Nothing but the lines from the top of the records through the line with "Task: Open the Grid & views panel" should be returned, exactly, and without pictures.

*** MATERIAL SHOWN Section Begins ***

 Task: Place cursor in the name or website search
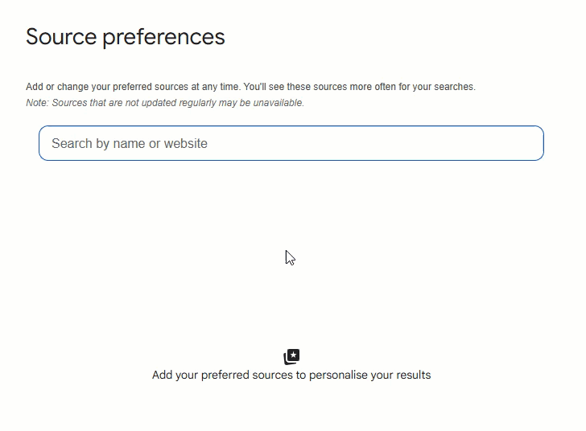click(291, 143)
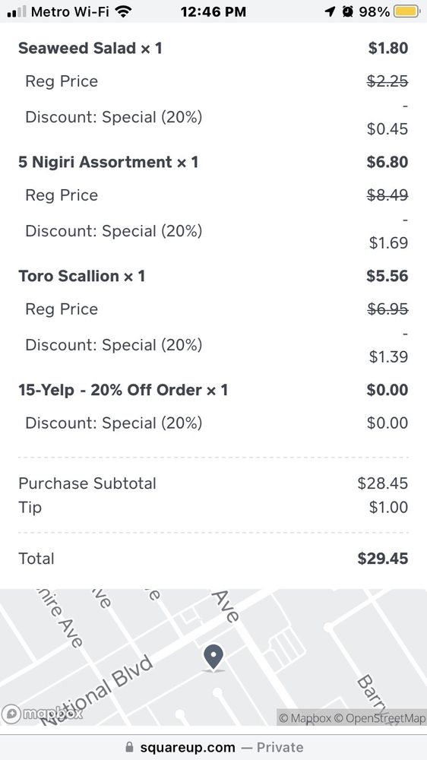Tap the Mapbox logo on map
The image size is (427, 760).
(42, 714)
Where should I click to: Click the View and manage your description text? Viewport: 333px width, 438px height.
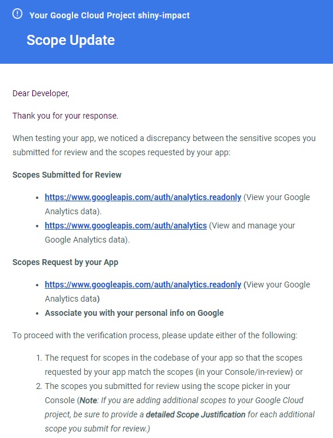pos(252,225)
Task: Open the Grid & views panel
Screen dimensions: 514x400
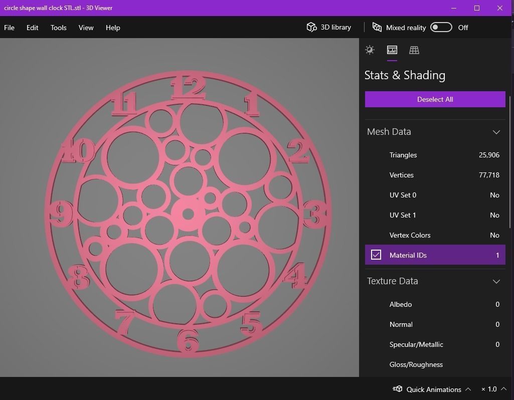Action: click(414, 50)
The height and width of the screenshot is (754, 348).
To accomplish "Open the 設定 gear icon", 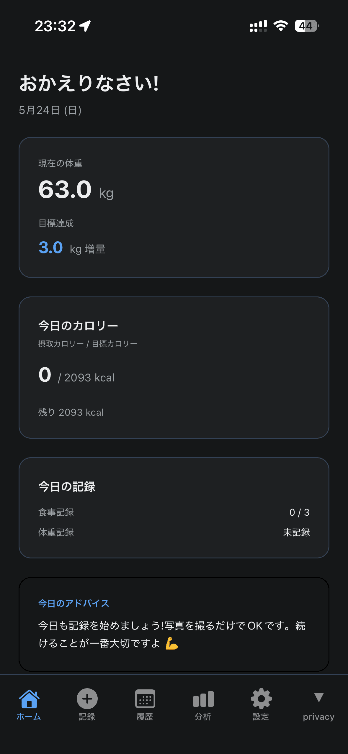I will 261,699.
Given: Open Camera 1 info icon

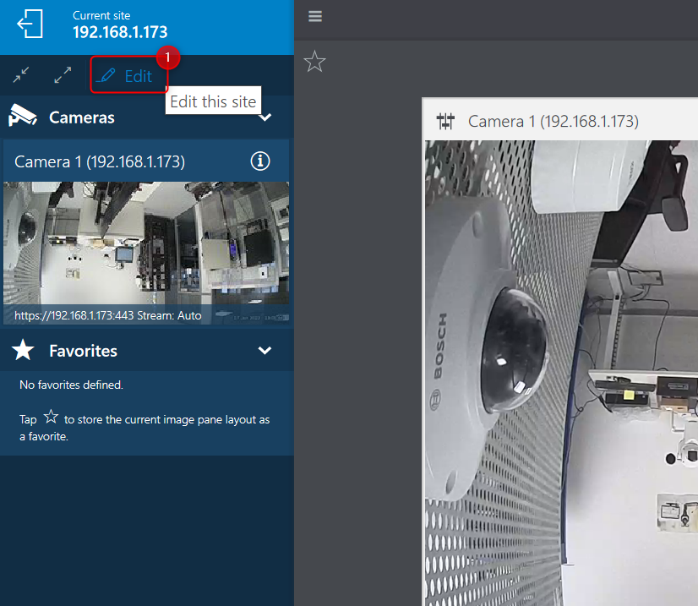Looking at the screenshot, I should pos(260,161).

*** MATERIAL SHOWN Section Ends ***

### RESPONSE:
 Task: Place cursor in the name or website search
click(291, 143)
Tap the Mapbox logo on map
The image size is (427, 760).
(42, 714)
Where should I click to: Click the View and manage your description text? Viewport: 333px width, 438px height.
pos(252,225)
Task: Open the Grid & views panel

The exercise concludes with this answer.